Visiblement, Memo Ochoa n’est, lui, pas touché par un quelconque virus. Lors de ce premier acte, il réalise parade sur parade et réduit au silence les attaquants de Cruz Azul. La pluie s’arrête comme elle est venue. Enfin. On entend alors ce qu’on n’ose penser lorsqu’on assiste à une rencontre généralement disputée devant 90 000 spectateurs : les cris, les encouragements des joueurs. Des insultes, aussi. « Mais il prend le putain de ballon ! » lance el Piojo Herrera, le coach de l’América, ancien sélectionneur mexicain lors du Mondial 2014. Une ambiance de district. Le foot vrai. C’est finalement lors du deuxième acte que le but est venu. Jonathan Rodríguez, sur un centre tendu de Juan Escobar, trompe Ochoa sur sa droite. L’ancien portier ajaccien ne peut rien faire. 1-0.
Corona vise juste
Le jeu se hache alors et se crispe. Tacle assassin d’un joueur de Cruz Azul. Le ton monte, les insultes sont des cadeaux offerts en direct des téléspectateurs de TUDN. L’arbitre annule le rouge après révision de la VAR. Jaune. Les actions se font rares, les accrochages plus fréquents. Le chronomètre s’égrène de plus en plus lentement, la nuit est déjà tombée depuis longtemps sur l’estadio Azteca, prison des cœurs mexicains, cathédrale des sentiments. L’arbitre consulte à nouveau la VAR pour une supposée faute sur un Americanista. Penalty. On joue alors la 98e minute. L’America peut égaliser. Aguilera s’élance, mais le portier de Cruz Azul choisit le bon côté et sort le penalty pour préserver la victoire. Le nom de ce héros de la nuit ? Jesus… Corona ! Évidemment.

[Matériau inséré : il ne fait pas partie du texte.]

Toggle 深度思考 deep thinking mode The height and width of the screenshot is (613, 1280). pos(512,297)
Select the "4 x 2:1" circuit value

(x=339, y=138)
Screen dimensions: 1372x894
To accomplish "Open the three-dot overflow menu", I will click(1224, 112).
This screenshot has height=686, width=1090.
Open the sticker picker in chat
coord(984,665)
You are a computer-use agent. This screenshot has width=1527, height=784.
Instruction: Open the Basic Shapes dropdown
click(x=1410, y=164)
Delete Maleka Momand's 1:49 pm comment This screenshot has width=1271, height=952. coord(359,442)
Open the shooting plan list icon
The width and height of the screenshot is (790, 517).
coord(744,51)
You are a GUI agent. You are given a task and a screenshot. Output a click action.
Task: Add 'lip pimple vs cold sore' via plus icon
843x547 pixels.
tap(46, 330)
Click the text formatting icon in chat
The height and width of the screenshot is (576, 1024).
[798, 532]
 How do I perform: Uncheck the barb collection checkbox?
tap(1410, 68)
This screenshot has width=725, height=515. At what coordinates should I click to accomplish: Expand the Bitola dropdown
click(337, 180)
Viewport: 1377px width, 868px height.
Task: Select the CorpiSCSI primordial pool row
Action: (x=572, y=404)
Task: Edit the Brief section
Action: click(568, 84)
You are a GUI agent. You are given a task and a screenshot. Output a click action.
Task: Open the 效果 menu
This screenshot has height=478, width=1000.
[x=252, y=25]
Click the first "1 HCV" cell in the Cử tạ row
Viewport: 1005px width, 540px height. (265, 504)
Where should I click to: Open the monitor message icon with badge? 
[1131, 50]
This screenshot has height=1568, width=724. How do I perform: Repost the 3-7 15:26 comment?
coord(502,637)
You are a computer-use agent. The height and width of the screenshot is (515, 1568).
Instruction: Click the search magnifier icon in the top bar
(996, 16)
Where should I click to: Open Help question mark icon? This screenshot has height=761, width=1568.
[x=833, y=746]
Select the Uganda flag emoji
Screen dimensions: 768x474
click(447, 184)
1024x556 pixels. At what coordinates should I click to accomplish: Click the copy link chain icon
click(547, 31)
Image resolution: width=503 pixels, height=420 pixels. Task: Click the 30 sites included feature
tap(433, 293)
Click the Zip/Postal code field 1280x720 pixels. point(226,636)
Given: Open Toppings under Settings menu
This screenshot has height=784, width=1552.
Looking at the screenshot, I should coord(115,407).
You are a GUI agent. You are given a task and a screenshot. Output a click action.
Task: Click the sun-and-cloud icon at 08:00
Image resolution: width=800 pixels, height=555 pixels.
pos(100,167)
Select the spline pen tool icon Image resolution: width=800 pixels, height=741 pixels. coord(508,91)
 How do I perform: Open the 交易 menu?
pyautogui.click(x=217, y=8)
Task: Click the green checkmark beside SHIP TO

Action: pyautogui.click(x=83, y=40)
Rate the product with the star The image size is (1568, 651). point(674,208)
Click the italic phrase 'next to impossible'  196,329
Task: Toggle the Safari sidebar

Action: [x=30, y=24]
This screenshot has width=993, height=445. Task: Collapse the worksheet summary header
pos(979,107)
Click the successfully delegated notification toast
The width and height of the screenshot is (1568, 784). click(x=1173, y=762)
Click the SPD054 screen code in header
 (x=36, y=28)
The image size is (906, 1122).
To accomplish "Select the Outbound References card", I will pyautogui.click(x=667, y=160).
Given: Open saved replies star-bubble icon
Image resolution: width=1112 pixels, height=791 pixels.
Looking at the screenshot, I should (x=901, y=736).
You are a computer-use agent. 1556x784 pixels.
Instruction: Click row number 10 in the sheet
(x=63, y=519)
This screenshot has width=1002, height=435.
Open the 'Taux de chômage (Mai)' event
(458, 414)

Habitué à perdre bêtement ses Clásicos et risée du pays pour sa lose légendaire, Cruz Azul est à ce jour leader. Avec la suspension de la Liga MX, beaucoup de ses fans demandent qu’on déclare champion Cruz Azul, qui attend un neuvième titre depuis 1997. D’autres préfèrent au contraire parler de mauvaise chance : « Leaders, meilleure équipe du tournoi, victoire face à l’América, le tout avec un penalty stoppé à la 98e… quand le football sourit à Cruz Azul comme jamais en 20 ans, la vie préfère suspendre le football de manière indéterminée ! » tweete Luis Herrera, journaliste sportif.
L’arbitre renvoie tout le monde chez soi, et le football avec. Il faut se faire une raison : c’était le dernier match avant longtemps au Mexique et sûrement sur le continent, avant un probable confinement. À bientôt, joli ballon. Reviens-nous vite.